Although not necessary, registering a trade dress conveys a number of advantages that may serve as deterrents against copying. For example, a registered trade dress is presumed valid such that the burden of establishing invalidity falls on a copying party. In contrast, the owner of an unregistered mark must establish the mark’s validity should the mark need to be defended.

Next steps and considerations

If the product is not yet being commercialized, only design patent protection may be possible because trade dress rights arise only for a commercialized product design. Similarly, if the product has been publicly disclosed for longer than an allotted grace period, only trade dress rights may be available.

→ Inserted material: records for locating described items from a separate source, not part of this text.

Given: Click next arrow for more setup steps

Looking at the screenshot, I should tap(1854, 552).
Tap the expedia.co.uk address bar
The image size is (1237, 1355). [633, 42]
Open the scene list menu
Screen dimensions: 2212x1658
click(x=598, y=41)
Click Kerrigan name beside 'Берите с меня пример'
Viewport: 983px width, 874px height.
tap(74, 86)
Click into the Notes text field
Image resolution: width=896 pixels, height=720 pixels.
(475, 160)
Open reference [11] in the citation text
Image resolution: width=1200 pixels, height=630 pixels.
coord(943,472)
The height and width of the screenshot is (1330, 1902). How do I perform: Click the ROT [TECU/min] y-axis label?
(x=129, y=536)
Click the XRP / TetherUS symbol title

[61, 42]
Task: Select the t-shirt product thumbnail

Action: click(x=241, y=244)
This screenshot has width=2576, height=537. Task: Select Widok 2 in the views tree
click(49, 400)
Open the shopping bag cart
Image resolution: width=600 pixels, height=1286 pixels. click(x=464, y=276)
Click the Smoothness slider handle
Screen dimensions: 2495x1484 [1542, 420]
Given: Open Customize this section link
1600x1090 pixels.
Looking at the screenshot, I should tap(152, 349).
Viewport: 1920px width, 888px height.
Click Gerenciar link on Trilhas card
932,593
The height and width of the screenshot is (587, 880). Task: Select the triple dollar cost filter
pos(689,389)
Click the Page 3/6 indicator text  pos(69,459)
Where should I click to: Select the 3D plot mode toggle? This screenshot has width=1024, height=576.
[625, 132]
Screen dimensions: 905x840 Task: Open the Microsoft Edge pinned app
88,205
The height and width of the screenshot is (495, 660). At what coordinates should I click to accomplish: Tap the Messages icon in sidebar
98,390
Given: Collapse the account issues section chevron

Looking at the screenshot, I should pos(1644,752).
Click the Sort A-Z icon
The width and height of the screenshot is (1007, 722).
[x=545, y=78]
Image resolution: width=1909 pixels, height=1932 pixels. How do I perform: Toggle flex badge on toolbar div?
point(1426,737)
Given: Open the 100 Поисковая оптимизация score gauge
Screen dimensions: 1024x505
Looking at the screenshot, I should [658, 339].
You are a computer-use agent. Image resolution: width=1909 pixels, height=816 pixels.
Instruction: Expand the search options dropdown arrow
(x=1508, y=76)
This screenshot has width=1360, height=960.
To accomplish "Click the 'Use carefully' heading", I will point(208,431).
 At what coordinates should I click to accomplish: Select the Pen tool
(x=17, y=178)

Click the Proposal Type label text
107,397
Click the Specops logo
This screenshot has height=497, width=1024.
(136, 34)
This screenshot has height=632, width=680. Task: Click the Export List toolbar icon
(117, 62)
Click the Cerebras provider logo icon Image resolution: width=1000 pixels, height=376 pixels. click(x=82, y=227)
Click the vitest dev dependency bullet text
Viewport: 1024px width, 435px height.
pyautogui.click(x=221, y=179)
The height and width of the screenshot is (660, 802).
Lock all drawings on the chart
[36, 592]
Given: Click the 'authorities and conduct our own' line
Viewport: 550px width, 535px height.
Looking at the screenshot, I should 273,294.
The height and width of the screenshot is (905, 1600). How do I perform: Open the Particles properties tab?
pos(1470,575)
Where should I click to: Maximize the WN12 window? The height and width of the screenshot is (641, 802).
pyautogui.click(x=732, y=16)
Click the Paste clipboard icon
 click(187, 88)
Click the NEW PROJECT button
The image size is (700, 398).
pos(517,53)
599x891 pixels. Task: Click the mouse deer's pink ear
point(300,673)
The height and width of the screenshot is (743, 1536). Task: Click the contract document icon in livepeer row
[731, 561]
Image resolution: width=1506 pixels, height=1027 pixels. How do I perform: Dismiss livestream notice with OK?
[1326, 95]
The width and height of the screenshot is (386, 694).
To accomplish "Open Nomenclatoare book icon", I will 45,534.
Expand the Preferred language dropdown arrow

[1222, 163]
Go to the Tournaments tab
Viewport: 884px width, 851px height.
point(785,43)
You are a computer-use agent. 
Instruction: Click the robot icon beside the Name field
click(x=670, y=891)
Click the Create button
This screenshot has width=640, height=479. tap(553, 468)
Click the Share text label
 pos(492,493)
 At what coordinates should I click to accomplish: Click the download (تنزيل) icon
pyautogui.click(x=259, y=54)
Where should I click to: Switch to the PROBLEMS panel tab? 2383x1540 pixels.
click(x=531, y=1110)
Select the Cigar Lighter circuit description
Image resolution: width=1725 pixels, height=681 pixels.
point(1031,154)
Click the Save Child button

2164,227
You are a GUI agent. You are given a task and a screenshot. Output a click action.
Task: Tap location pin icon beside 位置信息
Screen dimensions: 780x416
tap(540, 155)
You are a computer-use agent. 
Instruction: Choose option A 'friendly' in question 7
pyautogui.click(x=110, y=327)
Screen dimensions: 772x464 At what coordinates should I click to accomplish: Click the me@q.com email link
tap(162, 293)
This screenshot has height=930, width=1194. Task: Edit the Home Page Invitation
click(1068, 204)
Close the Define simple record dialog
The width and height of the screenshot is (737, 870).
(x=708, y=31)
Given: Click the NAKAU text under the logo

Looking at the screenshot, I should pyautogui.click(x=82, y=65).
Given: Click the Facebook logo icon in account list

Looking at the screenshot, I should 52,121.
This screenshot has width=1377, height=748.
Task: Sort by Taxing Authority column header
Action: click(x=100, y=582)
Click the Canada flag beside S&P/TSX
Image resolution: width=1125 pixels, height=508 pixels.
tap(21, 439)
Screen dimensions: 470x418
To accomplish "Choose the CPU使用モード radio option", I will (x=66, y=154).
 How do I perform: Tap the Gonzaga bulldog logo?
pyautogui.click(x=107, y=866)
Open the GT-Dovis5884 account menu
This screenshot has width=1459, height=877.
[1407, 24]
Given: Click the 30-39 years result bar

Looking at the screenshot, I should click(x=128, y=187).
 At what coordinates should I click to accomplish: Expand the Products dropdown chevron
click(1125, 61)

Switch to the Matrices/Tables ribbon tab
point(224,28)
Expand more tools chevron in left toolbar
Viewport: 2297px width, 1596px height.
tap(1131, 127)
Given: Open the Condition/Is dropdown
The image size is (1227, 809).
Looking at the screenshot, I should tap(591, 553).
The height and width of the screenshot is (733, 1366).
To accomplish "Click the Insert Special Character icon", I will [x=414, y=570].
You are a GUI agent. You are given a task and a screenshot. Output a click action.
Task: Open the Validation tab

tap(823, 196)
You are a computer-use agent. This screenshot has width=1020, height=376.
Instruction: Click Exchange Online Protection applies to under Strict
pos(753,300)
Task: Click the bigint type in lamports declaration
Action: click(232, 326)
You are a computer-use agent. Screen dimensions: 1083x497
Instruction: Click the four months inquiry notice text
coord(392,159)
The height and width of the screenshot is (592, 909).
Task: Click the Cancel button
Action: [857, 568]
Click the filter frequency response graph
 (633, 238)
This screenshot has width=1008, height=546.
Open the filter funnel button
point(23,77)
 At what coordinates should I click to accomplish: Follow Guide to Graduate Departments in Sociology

If the product lifecycle tends to be short, the limited term of a design patent may provide sufficient protection. However, if various products may be launched under your brand (for example, different models of sneakers), there could be value in pursuing trade dress protection for distinctive design features which may be employed throughout the product line.

If the commercial space is prone to knock-offs, it may be desirable to pursue multiple layers of protection. Before commercialization, consider obtaining a design patent for a unique ornamental feature of a product that could be associated with the company or brand. When commercializing the product, advertise and specifically call out the unique ornamental design features to help build recognition for acquiring secondary meaning. A design patent should ideally discourage copying of the design, helping to establish distinctiveness.

After several years of commercialization, consider applying for trade dress protection for the design feature if the product or similar products are in long-term plans. In this manner, upon expiration of the design patent term, trade dress protection may be in place to continue protecting your mark as long as the products are sold.

In summary

Design patents and trade dress rights should be considered when the visual appearance of your product may contribute to its commercial success in the marketplace. These can be important tools for protecting the distinct ornamentation or design of products which may become associated with the your brand.

Investment in one or both of these types of protection can create significant economic benefits for the owner of the rights. If you are seeking advice or counsel for your own situation, seek guidance from a qualified IP attorney that can help protect your valuable innovations.